The weather is back to its (un)usual antics, and so am I, to a degree – a sizable portion of the week was spent attending the Data Storm Big Data Summer School at my alma mater.
One of the nice things about Big Data (provided you can cut through all of the hype and get down to brass tacks) is that industry and academia are mostly on par on a number of topics, so (save for a particular session where I had to bite down and avoid mentioning that doing I/O-bound database benchmarks on virtualized hardware is anything but conclusive) the whole thing provided a sizable amount of food for thought.
And some evening entertainment as well, for even though I had to skip some of the lab sessions due to work commitments, I still managed to do the assignments remotely on college systems and my dinky toy cluster, for it turns out that Spark is actually usable on extremely low end hardware.
I’d had a brief encounter with it back when it was at 0.8 or so and flagged it as “check again when it reaches 1.0”, and although it isn’t a silver bullet, it nicely sidesteps a lot of my gripes with Hadoop – and Spark SQL looks promising, too, even though I still think SQL isn’t the right way to tackle complex queries in this day and age.
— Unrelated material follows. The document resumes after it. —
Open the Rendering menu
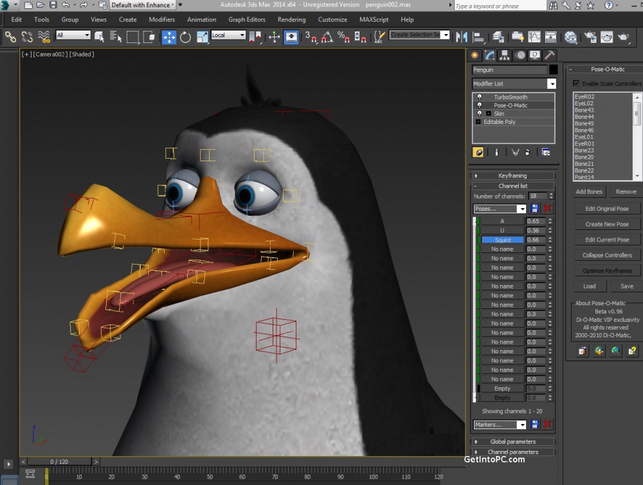pyautogui.click(x=291, y=19)
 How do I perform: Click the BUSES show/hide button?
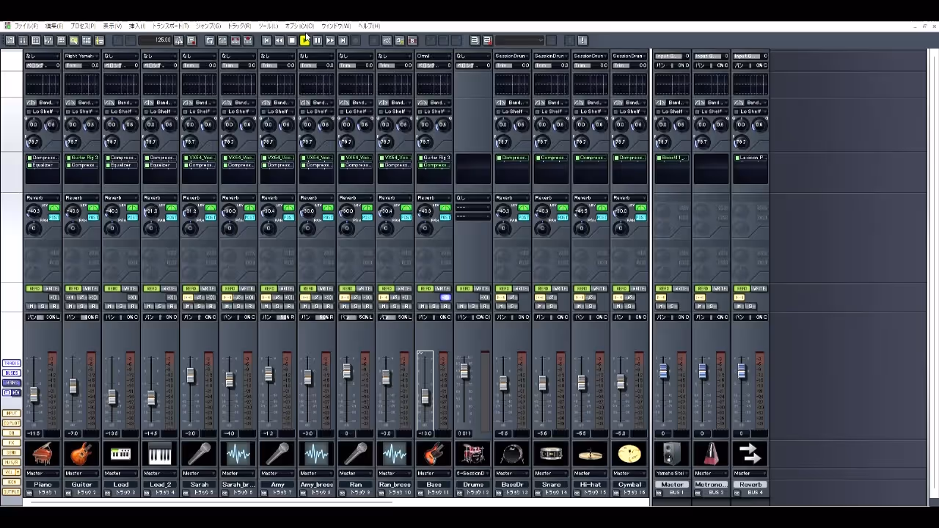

But it seems to be a popular enough abstraction to deal with all kinds of data, even event streams – and speaking of that, Esper was also on the menu, and harder to get going with (partly due to its nature and my not having useful event streams handy at home). I’d glanced at it three years ago or so, but never really had the time to try out, so that was another net gain (and another nice addition to my tool kit).